Task to carry out: Below are some records. Say how many of their lines include the string "agent", giving only the number.

Information supplied:
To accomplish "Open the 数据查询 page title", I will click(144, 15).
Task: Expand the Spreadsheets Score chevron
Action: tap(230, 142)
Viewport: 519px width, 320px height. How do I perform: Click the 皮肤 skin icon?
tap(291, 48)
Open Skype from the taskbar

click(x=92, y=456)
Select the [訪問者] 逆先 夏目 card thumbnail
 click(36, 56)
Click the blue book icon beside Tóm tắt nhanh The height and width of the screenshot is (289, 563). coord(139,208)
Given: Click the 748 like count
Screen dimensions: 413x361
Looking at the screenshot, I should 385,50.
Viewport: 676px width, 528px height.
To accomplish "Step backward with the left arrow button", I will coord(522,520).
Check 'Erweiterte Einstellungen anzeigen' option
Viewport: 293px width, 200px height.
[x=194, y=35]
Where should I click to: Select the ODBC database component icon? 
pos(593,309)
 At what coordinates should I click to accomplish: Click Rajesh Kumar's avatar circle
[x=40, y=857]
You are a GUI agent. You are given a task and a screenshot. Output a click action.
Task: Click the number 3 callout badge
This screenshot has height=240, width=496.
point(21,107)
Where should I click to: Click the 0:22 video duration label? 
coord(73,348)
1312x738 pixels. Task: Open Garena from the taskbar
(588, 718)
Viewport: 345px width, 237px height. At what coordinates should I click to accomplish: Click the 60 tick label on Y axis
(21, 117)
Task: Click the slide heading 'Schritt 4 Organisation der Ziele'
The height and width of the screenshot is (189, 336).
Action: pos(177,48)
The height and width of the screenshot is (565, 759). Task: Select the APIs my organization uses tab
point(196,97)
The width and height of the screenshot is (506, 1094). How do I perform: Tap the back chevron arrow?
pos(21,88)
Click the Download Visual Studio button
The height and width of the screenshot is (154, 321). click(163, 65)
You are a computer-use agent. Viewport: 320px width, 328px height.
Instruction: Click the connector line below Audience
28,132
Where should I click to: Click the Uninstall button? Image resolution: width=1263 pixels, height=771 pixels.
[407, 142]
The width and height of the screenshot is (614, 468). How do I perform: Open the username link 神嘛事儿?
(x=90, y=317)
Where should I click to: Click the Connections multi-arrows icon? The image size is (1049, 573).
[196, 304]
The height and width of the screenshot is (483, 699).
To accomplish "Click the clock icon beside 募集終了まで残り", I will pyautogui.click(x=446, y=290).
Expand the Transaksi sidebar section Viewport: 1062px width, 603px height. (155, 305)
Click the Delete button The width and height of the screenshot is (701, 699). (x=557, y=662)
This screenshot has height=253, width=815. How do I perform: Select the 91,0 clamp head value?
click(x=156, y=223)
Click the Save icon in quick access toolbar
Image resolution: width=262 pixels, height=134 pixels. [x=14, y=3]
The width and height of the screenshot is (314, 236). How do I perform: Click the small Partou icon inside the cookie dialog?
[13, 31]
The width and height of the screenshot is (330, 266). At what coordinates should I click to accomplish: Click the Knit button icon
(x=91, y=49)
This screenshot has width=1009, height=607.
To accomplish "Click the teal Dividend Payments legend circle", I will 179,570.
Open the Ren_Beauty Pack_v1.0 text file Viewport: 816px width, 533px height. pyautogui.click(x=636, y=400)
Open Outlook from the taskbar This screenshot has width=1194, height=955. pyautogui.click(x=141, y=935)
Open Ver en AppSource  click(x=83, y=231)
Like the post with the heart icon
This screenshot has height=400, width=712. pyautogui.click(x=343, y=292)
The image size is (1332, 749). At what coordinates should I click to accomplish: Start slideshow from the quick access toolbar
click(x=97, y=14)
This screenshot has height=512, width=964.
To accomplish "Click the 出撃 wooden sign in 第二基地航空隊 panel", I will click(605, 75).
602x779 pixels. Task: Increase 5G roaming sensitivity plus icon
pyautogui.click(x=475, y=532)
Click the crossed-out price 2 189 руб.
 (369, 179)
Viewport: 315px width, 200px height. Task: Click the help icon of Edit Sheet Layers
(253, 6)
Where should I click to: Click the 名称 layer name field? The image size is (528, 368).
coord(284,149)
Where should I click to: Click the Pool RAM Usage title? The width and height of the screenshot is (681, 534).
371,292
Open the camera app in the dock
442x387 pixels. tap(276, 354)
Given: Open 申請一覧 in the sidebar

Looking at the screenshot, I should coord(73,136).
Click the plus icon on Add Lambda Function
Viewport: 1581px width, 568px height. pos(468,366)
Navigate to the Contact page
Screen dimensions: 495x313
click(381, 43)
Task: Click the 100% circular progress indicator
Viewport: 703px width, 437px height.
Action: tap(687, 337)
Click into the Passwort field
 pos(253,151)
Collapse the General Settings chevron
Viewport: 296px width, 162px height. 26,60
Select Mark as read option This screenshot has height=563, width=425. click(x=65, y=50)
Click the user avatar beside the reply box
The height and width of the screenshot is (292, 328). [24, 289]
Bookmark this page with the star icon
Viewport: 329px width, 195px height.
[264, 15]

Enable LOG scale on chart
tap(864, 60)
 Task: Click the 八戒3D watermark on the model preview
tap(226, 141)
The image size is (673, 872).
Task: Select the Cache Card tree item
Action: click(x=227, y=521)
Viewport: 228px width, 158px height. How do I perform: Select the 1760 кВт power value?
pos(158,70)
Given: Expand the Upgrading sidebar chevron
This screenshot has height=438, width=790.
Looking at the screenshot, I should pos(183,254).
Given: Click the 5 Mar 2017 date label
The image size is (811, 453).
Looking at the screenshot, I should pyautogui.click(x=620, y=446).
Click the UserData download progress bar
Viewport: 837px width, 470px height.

Reply: 2